#### [Supplied material]
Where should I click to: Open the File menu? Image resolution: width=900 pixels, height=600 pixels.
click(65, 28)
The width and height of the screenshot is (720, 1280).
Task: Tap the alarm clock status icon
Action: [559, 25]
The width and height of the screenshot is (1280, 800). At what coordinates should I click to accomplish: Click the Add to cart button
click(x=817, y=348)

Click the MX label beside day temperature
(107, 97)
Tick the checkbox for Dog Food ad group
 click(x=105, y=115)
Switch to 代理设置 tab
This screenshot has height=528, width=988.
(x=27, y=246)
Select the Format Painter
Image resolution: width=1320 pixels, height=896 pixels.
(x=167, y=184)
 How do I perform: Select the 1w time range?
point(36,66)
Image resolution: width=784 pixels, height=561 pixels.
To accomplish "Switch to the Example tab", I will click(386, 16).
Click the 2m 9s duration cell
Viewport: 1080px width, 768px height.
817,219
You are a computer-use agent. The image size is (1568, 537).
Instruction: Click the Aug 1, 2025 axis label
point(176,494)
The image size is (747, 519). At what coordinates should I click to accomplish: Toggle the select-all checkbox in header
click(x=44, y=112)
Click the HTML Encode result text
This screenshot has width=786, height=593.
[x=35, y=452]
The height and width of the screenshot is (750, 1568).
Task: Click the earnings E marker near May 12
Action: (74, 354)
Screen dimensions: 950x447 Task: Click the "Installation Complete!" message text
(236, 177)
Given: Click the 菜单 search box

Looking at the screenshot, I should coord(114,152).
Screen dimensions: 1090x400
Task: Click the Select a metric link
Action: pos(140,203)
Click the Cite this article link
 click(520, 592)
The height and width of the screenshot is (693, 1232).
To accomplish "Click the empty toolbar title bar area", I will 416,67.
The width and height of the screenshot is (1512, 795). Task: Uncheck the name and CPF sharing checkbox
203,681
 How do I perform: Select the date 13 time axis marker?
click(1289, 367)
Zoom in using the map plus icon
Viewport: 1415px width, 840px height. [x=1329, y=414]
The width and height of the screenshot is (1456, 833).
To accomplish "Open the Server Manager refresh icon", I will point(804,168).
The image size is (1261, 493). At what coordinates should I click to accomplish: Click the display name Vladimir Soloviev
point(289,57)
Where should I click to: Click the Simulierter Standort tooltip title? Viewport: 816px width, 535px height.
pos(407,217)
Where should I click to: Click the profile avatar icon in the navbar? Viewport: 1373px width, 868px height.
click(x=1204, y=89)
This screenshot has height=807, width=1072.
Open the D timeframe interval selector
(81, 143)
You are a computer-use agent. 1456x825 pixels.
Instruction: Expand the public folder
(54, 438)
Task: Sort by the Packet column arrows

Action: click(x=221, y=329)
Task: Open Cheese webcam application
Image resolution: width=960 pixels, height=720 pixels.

#### [Problem to solve]
Copy out the stretch of the data from the line containing "You are a computer-use agent. 1456x825" through the end of the data, reproducing every line as it stands.

#### [Solution to the problem]
You are a computer-use agent. 1456x825 pixels.
Instruction: Expand the public folder
(54, 438)
Task: Sort by the Packet column arrows

Action: click(x=221, y=329)
Task: Open Cheese webcam application
Image resolution: width=960 pixels, height=720 pixels.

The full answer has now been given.